- 产品介绍
攻击阻断分析系统实时获取云中心情报平台及同步的情报数据,基于多来源的情报数据,对入网及出网流量进行实时监测,按策略处置威胁攻击及受控外联行为,并结合云中心开放的查询接口及本地全session审计功能,对威胁情报进行全面溯源。基于内置的WAF、IPS及语义检测引擎,实时检测流量中的攻击行为,生成情报数据。
-
- 旁路镜像主动防御
通过监听口对镜像流量进行分析检测,发现攻击时,系统可以模拟服务器端和客户端通信模式及状态细节,主动构造并发送阻断数据包,中断后续会话,从而达到封堵攻击的效果。在避免单点故障风险的前提下,提供强大的防护能力,旁路阻断率高;
-
- 多源情报感知
支持使用FTP或FTPS等方式第三方公有情报源外,还支持接入用户自建的私有情报源,扩大情报数据的范围,为用户提供了更开放的操作范围;
-
- 攻击监测
基于公有情报源及用户自定义情报源,针对不同的应用场景设置不同的监测策略,对外到内的恶意攻击行为进行实时监测或阻断。不同的应用场景下,用户可针对不同的资产分组、情报源、情报行业、情报类型、情报碰撞策略及情报威胁等级等维度有针对性的设置防护规则。系统内置基于规则及语义分析的引擎,可在情报匹配的基础上,手动开启检测引擎,对情报IP进行二次本地校准;
-
- IPV4和IPV6双栈协议
支持IPv4和IPv6双协议栈情报匹配,具备丰富的场景适应性;
-
- 受控外联检测
基于公有情报库中敌已控我类情报,支持对用户网络流量中的外联行为进行有效检测,并做响应处置,敌已控我类情报类型丰富多样,包含IP类、域名类以及URL类;
-
- 威胁情报溯源
支持对威胁情报进行溯源查询,可以直观获取情报源的详细资产画像及历史攻击轨迹画像,其中详细资产画像包含资产标签、组件标签、开放端口等信息,历史攻击轨迹可溯源至近三个月;
- 一点监测、全网阻断
+- 网络攻击阻断系统内置攻击监测引擎,一旦在某一用户的流量中监测到中高危的攻击日志,会实时通过情报上传接口,提交威胁情报中心,经一系列验证分析后,威胁情报会通过情报下载通道实时到达全网部署的网络攻击阻断系统设备,从而实现“一点监测,全网阻断”的效果。
- 精准威胁情报画像
+- 从基础信息和攻击追溯两个维度对威胁情报进行实时画像,对监测发现的攻击情报进行实时测绘分析,结合开放的端口/服务/安装的软件等信息,对威胁情报进行标签化管理,用于指导情报的封禁时长,避免发生由移动热点、专用出口封禁导致业务工作无法正常开展等事件。
- 多源情报融合处理
+- 引入不少于四类互联网厂商、网络安全厂商、设备厂商、终端安全类厂商,实现对多源威胁情报进行情报数据信誉评价及抗污染处理,对威胁情报进行画像和溯源分析,采用基础信息、漏洞情报、测绘情报对情报进行补全,对多源威胁情报进行融合处理生产形成高质量威胁情报库,为攻击检测阻断系统或现网网络安全系统等提供情报消费基础。

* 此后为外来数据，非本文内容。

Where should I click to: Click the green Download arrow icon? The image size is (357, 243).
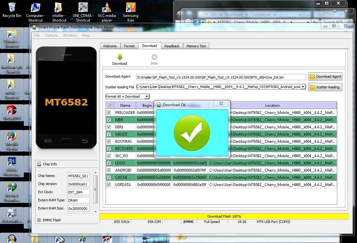pos(119,57)
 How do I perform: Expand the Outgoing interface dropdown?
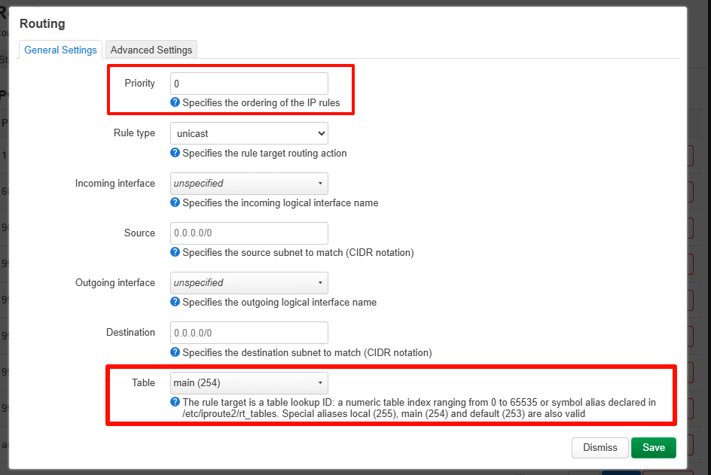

除公有情报源外,还支持接入用户自建的私有情报库,为用户提供了更开放的操作范围。
- 灵活的事件处置机制
+- >内置保障/日常模式下的策略组配置,确保上线即可生效;
>可针对重点关注防护资产组,设置特定的检测/监测策略;
>支持威胁情报与检测引擎相结合,减少误报;
>攻击监测策略及IP访问控制支持优先级自定义;
<攻击监测策略生效时间支持灵活设置。
- 典型部署
旁路镜像阻断模式
对于部分复杂关键的网络边界,串行设备和拓扑改变带来的单点风险不容忽视,传统的安全解决方案通常会设计为旁路检测,发现威胁后手动调整边界防火墙访问控制规则来实现封堵的效果,在防护敏捷度和时效性上存在较大不足。威胁监测工具箱支持在旁路部署监听的模式下,对所发现的威胁实行主动防御技术,当检测到风险情报后,威胁监测工具箱可以模拟服务器端和客户端通信细节,主动构造阻断数据包进行外发,中断后续会话,从而达到封堵目的。在避免单点故障风险的前提下,威胁监测工具箱提供了强大的防护能力,具备丰富的场景适应性。
通过各节点部署网络攻击阻断系统,达到集团内部情报联动处置、统一运维管理的效果,进而减少人工运维成本。